To qualify for the Championships, players would have to place high in the Regional Finals, 16-player offline tournaments; each region had a different number of players that would qualify for the Championships at each Regional Finals. To avoid large concentrations of players during the pandemic, Ultimate players had to qualify for the Regional Finals via Qualifiers, large open tournaments held online, while notable Melee players were directly invited to the Regional Finals. Each tournament had eight final entrants joining via the Last Chance Qualifier, making the total number of participants in the Championship 40, instead of 32 like the other years.

The regions for both games are North America East, North America West (for Canada and the United States), Central America (including Mexico, although it is not considered part of Central America), South America, Europe, East Asia, and Oceania.

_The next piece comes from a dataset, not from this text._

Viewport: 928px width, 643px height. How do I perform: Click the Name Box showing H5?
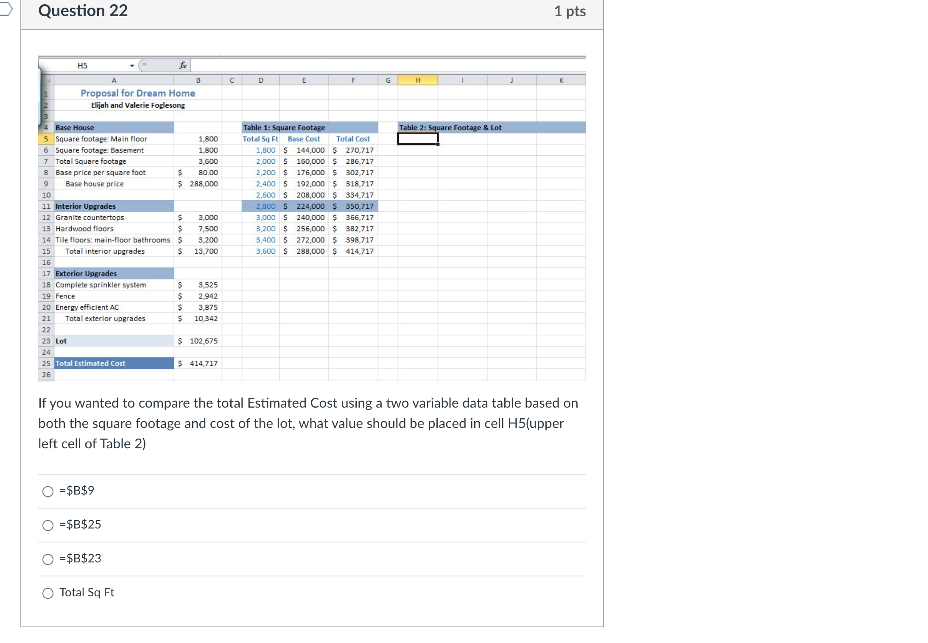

Not counting the Last Chance Qualifier, the 2021 Smash World Championship was divided in two parts. In the first two days, a round-robin phase saw all 40 entrants divided in eight groups of five players who would all face each other, with a double-elimination bracket phase taking place on the third and final day. For each group of the round-robin phase, the player ranked first started the bracket phase in the winners' side, the players ranked 2nd and 3rd would start in losers' side, and the players ranked 4th and 5th would be directly eliminated. The $75,000 prize pool for each game would have been divided between all 40 qualified players, from $20,000 going to the winner to $500 going to the players ranked below the top 24.

In addition to the World Championship and Last Chance Qualifier, a few side-events took place during the event, mainly for players who had participated in the Last Chance Qualifier but failed to qualify: doubles tournaments for both games, a "low tier" tournament (for characters considered lesser on the competitive scene) for Melee, and a Squad Strike tournament for Ultimate.